## What the exercise asks
At the line containing "Screen dimensions: 680x398", begin an exact copy, and continue through the last line of the entries below. Leave out any pictures.

## Records for this task
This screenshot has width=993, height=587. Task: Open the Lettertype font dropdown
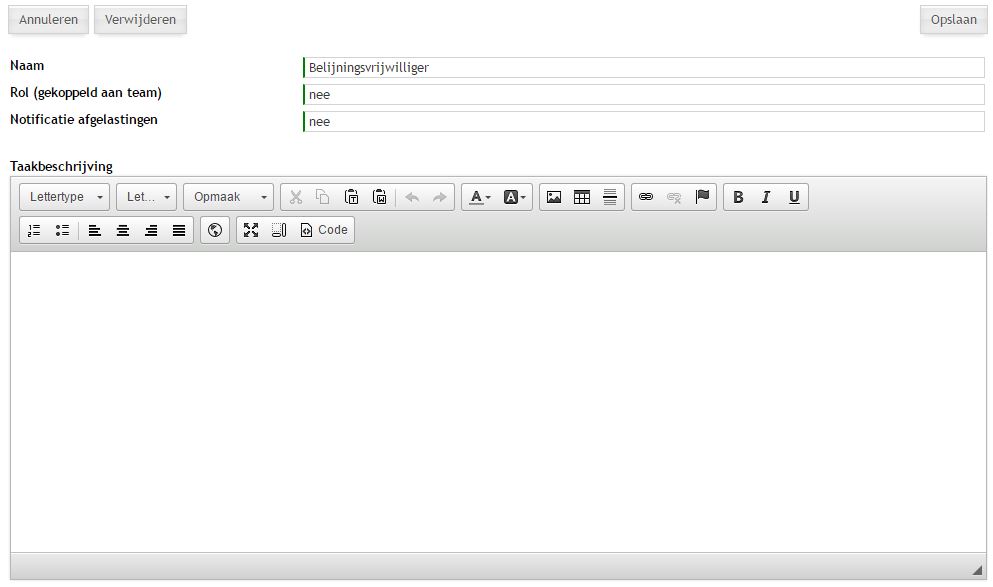click(x=66, y=197)
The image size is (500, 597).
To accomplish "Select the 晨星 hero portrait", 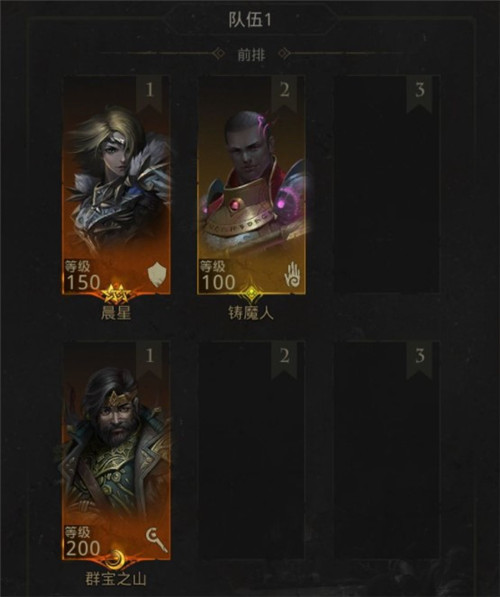I will coord(116,185).
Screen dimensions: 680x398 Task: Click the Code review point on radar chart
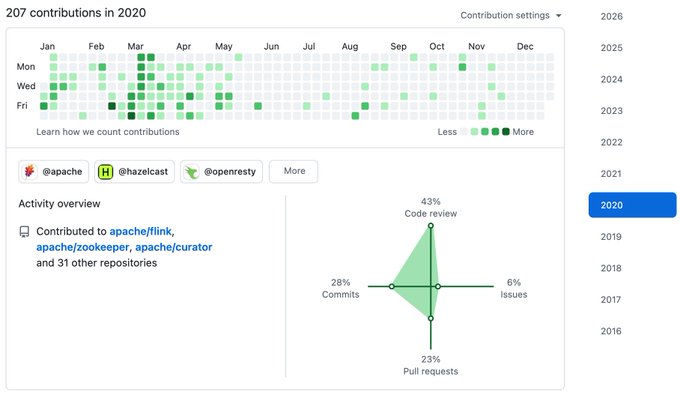pos(431,225)
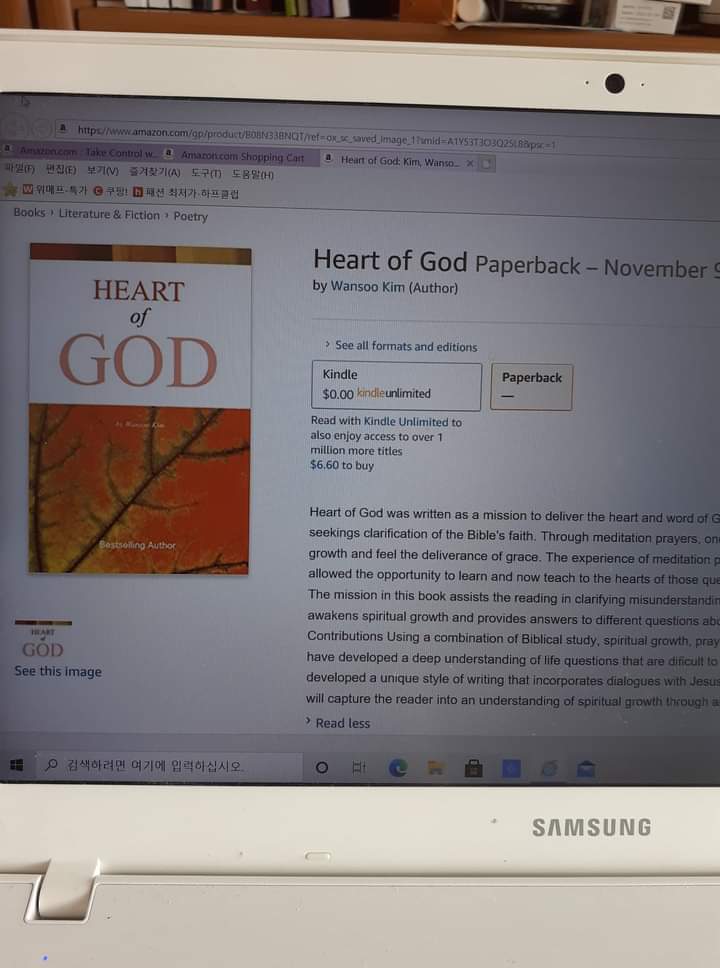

## Solution to the exercise
Screen dimensions: 680x398 Task: Click the Code review point on radar chart
pos(431,225)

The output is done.